2 Click run and make a `pie-chart` of the species in the `tiny-sample`.

• What animals are in the sample?

• Click run for a new random sample and make another pie-chart of species in the `tiny-sample`. What animals are in the sample?

• Click run for a new random sample and make another pie-chart of species in the `tiny-sample`. Based on these samples, how many species of animals do you think are at the shelter?

• Which species do you think there are the most of at the shelter?

3 What did you learn from taking multiple samples that you wouldn’t have known if you’d only taken a single sample?

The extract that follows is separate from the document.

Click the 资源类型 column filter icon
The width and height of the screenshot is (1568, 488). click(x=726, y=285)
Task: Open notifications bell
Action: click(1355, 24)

4 Now use `small-sample` to make a `pie-chart` of the species.

• What animals are in the sample?

• Click run for a new random sample and make another pie-chart of species in the `small-sample`. What animals are in the sample?

5 Now that you’ve seen `small-sample`, how has your sense of the distribution of the species changed?

6 Now use `medium-sample` to make a `pie-chart` of the species. If there are about 400 animals at the shelter, how many of each species would you predict there to be.

7 Now use `large-sample` to make a `pie-chart` of the species. If there’s anything you’d like to change about your prediction now that you’ve seen `large-sample`, record it here.

8 Let’s see how accurate your prediction is…​ feel free to click run and build a few more pie charts from your samples if you want to collect more information first! When you’re ready, make a `pie-chart` of `animals-table-2`.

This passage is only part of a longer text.